TASK DESCRIPTION: Everything from the line with "Image resolution: width=868" to the line with "The image size" in the listing below, both lines included, needs to be copied exactly, apart from the pictures.

*** Begin section ***

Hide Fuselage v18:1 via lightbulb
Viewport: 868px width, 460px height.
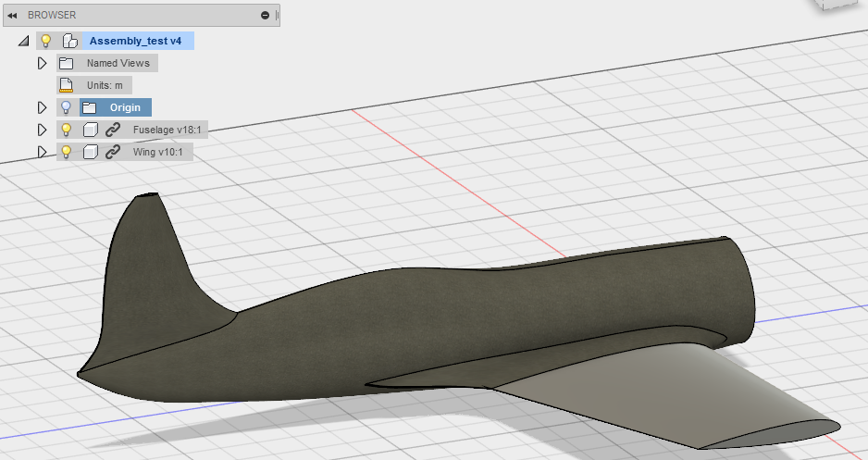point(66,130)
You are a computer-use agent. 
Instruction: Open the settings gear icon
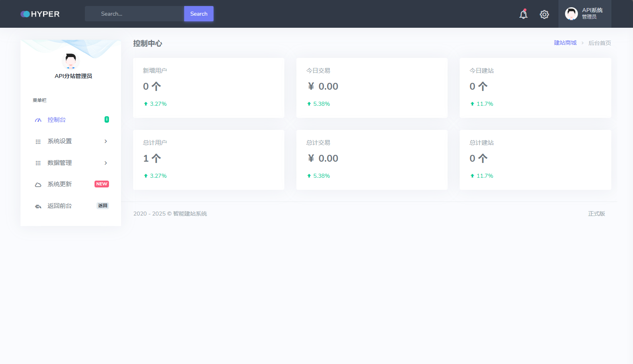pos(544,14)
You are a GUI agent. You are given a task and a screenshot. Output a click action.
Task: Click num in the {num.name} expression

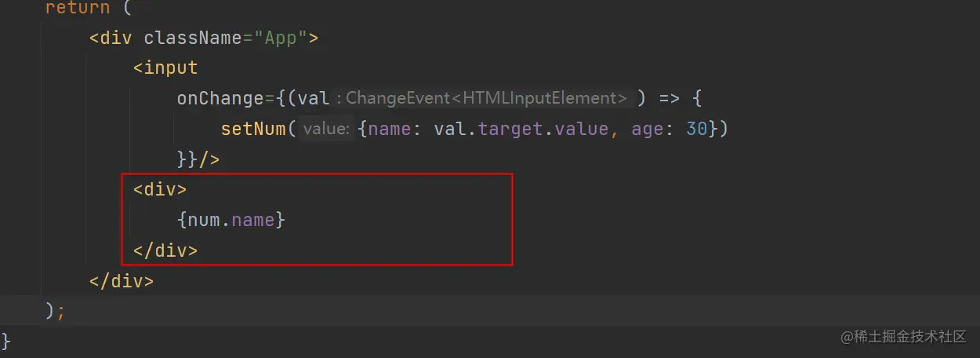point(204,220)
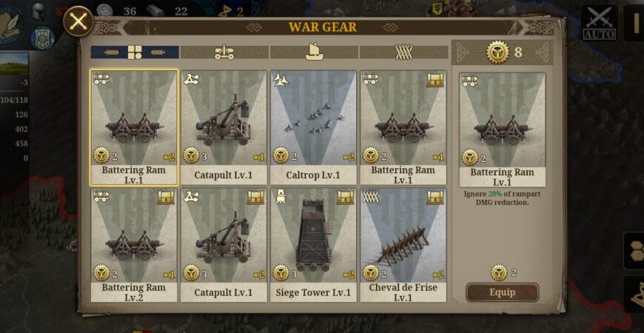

*** End section ***
*** Begin section ***

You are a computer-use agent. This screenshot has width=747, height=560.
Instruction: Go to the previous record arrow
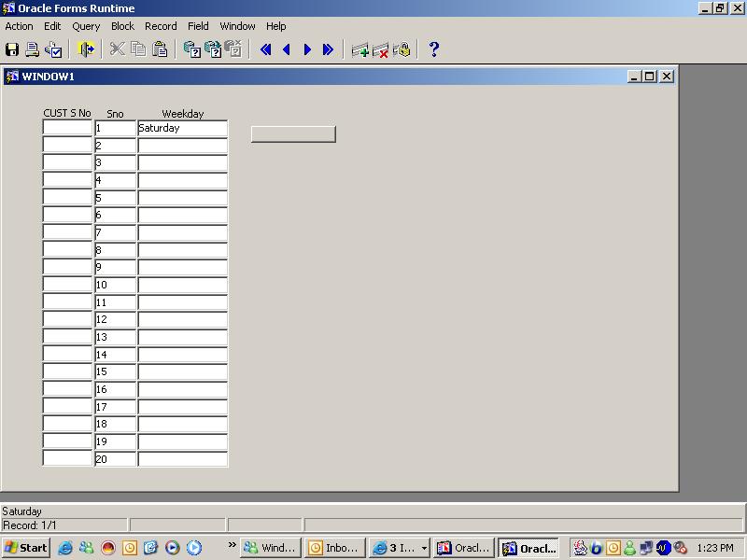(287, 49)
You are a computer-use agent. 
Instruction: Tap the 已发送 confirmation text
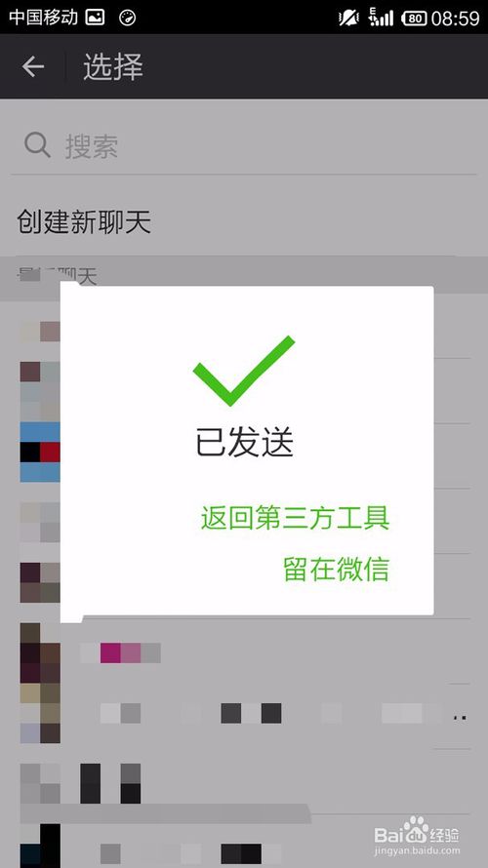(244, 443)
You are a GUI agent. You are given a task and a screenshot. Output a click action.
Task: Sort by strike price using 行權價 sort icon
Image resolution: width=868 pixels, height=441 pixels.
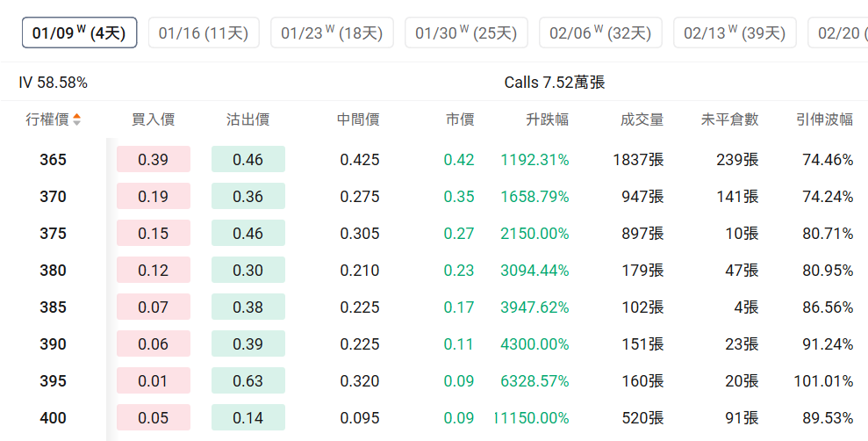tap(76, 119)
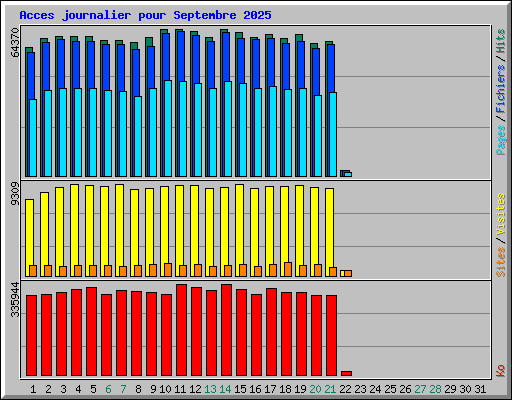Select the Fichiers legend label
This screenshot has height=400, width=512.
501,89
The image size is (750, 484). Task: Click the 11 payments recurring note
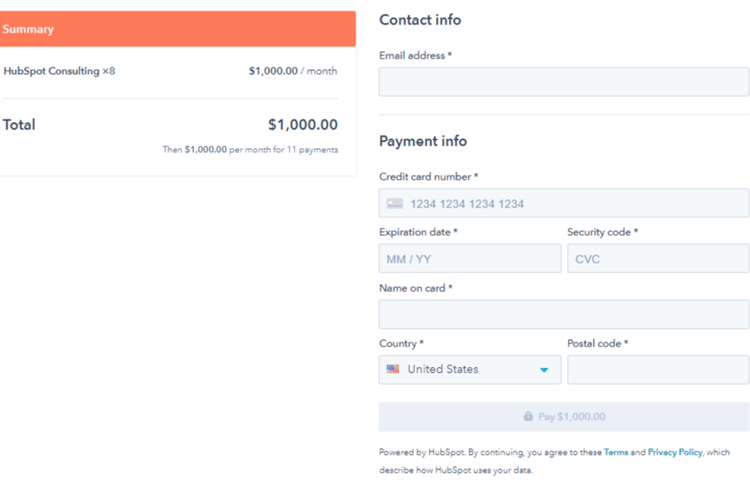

*** End section ***

RESULT OF THE EXERCISE:
Image resolution: width=868 pixels, height=441 pixels.
tap(76, 119)
Select the Fichiers legend label
This screenshot has height=400, width=512.
501,89
The image size is (750, 484). Task: Click the 11 payments recurring note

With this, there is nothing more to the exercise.